November 25, 2019Media Mention
The Hollywood Reporter

On Jan. 23, 2015, a manager at Sony Pictures Entertainment shot off an email to a group of 12 in the studio's distribution department that offered intel about an upcoming film from rival Disney. "Midwest exhibitors went into McFARLAND USA expecting a boring track & field movie but came away pleasantly surprised," the manager noted about the sports drama that had been screened the day before. It was a mundane missive: a Hollywood executive sizing up the competition.

What is extraordinary about the email is what sources say it reveals about the 2014 Sony Pictures hack — and the official FBI narrative that pins it on North Korea. The email was drafted nearly nine weeks after the now-infamous cyberattack ostensibly had been contained. It was passed along to a U.S. cyber researcher in February 2015 by a Ukrainian hacker as alleged proof that his Russian associate had breached Sony and could still do so at will. Despite FBI director James Comey's "very high confidence" that Kim Jong Un was to blame, the Ukrainian source was maintaining that hackers were still accessing Sony's system — and they weren't North Korean.

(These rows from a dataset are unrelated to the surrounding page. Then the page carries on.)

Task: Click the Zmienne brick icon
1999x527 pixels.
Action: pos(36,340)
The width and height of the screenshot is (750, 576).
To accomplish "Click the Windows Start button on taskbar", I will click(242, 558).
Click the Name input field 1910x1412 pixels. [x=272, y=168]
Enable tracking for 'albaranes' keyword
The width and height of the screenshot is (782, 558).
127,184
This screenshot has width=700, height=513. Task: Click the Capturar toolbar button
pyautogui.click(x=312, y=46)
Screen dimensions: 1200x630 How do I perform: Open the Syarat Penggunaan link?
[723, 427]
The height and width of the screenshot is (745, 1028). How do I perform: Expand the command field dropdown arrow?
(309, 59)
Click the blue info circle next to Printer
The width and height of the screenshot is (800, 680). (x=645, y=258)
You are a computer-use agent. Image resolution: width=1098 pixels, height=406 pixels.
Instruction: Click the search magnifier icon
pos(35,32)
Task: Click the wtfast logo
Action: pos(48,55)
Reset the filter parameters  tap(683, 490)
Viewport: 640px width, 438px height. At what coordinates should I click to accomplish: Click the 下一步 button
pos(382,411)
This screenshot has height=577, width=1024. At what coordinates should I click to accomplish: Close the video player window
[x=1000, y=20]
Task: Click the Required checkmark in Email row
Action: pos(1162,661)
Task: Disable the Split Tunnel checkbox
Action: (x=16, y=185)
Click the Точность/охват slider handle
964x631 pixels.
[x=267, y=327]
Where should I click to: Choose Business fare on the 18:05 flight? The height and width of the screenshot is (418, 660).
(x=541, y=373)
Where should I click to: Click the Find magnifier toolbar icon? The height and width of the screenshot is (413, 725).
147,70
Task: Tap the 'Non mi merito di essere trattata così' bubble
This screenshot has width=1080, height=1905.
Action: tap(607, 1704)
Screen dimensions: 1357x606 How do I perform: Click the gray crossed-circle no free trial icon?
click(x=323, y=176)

The studio has never assigned a final dollar figure to losses from the attack, but in a 2015 earnings report, Sony said it would cost $35 million for the "investigation and remediation" for the full fiscal year (that tally did not include lawsuits). SPE's Japanese parent company finally seems to have gotten its groove back (the stock is now triple what it was at the time of the hack, trading at $62.13). But in an increasingly data-driven industry, the attack provided a wake-up call for the rest of Hollywood. Timothy Toohey, who heads up Greenberg Glusker's cybersecurity practice, says the studios all the way down to the smallest vendors have strengthened their firewalls in response to the Sony fallout.